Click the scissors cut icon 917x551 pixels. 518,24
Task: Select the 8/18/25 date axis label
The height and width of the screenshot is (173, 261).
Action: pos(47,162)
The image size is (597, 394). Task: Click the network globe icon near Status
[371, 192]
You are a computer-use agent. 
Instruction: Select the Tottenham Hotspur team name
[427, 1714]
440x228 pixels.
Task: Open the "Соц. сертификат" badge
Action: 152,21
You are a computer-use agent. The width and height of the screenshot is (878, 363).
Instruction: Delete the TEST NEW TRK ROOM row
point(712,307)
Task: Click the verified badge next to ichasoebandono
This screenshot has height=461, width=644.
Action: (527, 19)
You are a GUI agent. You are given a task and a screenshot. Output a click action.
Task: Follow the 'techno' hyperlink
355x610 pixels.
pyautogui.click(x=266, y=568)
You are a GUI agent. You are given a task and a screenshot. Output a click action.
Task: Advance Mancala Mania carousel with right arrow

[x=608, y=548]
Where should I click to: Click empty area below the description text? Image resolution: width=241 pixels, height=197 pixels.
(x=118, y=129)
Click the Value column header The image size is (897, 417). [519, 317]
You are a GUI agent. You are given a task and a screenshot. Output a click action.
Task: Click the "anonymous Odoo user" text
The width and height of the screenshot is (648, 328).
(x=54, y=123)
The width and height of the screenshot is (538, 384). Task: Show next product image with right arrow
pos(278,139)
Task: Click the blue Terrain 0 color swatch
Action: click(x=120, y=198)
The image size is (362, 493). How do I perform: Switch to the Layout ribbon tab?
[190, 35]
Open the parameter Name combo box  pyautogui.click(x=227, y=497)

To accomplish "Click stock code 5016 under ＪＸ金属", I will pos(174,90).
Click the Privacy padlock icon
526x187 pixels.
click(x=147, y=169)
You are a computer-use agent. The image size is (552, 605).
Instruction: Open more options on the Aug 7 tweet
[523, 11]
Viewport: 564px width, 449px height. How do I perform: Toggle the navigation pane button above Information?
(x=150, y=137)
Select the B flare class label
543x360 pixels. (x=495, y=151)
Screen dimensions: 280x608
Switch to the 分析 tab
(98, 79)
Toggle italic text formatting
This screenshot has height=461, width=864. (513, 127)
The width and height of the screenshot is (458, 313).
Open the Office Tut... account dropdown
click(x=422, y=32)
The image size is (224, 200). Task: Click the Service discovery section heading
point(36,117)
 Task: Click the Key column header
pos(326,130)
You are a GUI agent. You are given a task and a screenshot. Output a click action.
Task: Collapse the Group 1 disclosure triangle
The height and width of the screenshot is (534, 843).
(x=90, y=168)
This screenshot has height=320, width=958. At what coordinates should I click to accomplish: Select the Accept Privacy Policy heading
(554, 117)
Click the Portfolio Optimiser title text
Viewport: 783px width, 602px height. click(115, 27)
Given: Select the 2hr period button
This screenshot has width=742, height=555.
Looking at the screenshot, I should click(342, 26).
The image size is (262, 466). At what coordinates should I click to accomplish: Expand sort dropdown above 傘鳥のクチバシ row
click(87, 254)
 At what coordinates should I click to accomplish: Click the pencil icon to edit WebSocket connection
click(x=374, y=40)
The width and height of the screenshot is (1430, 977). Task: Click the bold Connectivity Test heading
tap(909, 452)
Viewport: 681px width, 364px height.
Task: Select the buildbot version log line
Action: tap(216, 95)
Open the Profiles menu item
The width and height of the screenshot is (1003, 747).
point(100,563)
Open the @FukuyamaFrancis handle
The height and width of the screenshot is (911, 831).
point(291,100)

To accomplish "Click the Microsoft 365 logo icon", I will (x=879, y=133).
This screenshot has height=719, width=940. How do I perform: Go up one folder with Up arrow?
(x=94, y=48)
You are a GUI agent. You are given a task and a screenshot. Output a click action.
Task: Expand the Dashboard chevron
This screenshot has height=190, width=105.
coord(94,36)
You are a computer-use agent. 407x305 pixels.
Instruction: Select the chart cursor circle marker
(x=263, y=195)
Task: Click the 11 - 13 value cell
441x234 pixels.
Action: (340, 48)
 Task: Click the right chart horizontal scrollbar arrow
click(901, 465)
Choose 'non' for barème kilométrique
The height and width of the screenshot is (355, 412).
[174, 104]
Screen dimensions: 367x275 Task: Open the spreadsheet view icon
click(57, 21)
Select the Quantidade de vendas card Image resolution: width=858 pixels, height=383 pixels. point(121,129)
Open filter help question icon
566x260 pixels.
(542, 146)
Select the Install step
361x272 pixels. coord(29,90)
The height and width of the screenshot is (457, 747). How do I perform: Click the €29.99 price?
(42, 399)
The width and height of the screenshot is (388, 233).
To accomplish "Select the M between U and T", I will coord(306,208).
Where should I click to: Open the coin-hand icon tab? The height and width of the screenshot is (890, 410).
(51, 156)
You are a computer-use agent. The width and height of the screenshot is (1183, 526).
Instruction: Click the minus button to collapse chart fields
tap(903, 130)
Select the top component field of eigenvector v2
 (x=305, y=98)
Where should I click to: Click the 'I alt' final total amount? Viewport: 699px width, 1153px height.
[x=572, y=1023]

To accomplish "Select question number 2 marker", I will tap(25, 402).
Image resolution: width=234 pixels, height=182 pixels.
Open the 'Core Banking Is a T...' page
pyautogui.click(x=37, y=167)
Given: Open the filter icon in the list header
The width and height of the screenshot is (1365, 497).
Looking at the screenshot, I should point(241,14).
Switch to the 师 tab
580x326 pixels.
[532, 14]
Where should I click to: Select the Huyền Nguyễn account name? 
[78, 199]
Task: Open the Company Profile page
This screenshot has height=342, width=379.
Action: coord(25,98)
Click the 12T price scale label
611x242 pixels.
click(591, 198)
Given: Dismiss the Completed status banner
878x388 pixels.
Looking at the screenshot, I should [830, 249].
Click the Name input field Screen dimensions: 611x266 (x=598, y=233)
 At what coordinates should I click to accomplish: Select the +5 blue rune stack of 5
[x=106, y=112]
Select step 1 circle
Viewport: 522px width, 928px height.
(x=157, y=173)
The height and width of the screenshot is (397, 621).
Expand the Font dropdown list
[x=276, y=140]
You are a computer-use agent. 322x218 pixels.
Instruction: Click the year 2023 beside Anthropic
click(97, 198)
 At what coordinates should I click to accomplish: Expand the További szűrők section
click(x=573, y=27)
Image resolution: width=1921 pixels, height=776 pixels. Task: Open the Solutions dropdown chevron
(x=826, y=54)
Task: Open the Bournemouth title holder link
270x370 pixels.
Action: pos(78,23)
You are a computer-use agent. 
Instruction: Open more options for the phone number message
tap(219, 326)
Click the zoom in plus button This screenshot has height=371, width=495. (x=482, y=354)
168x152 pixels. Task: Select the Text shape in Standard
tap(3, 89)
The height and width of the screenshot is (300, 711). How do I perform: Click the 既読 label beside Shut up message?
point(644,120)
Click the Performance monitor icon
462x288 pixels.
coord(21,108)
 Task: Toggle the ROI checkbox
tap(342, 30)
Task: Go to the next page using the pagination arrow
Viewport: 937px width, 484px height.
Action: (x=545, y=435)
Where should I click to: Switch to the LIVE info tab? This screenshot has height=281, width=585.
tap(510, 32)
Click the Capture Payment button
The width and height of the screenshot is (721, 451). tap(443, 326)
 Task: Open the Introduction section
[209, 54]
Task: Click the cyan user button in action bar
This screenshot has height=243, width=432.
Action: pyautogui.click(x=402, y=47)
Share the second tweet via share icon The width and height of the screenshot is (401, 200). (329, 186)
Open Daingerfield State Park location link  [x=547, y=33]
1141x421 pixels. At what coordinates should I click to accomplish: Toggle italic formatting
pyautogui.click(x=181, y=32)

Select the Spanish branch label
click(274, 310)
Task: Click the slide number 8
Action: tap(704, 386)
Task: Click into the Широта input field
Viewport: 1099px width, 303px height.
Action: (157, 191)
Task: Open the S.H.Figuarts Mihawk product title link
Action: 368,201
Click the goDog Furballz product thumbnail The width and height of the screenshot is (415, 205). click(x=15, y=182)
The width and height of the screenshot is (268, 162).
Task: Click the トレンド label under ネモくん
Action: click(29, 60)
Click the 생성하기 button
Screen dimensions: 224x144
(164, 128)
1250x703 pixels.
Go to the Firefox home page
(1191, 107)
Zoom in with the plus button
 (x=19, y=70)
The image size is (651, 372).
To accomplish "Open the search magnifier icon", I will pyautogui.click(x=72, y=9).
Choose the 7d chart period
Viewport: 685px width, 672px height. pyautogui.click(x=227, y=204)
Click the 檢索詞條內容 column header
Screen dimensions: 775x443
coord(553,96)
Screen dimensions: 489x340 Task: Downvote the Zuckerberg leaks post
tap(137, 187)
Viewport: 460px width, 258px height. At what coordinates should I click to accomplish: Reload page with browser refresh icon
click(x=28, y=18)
##############################
Exercise details: Which lines contain "question"? Copy each of them from the listing.

Response area:
Open filter help question icon
To accomplish "Select question number 2 marker", I will tap(25, 402).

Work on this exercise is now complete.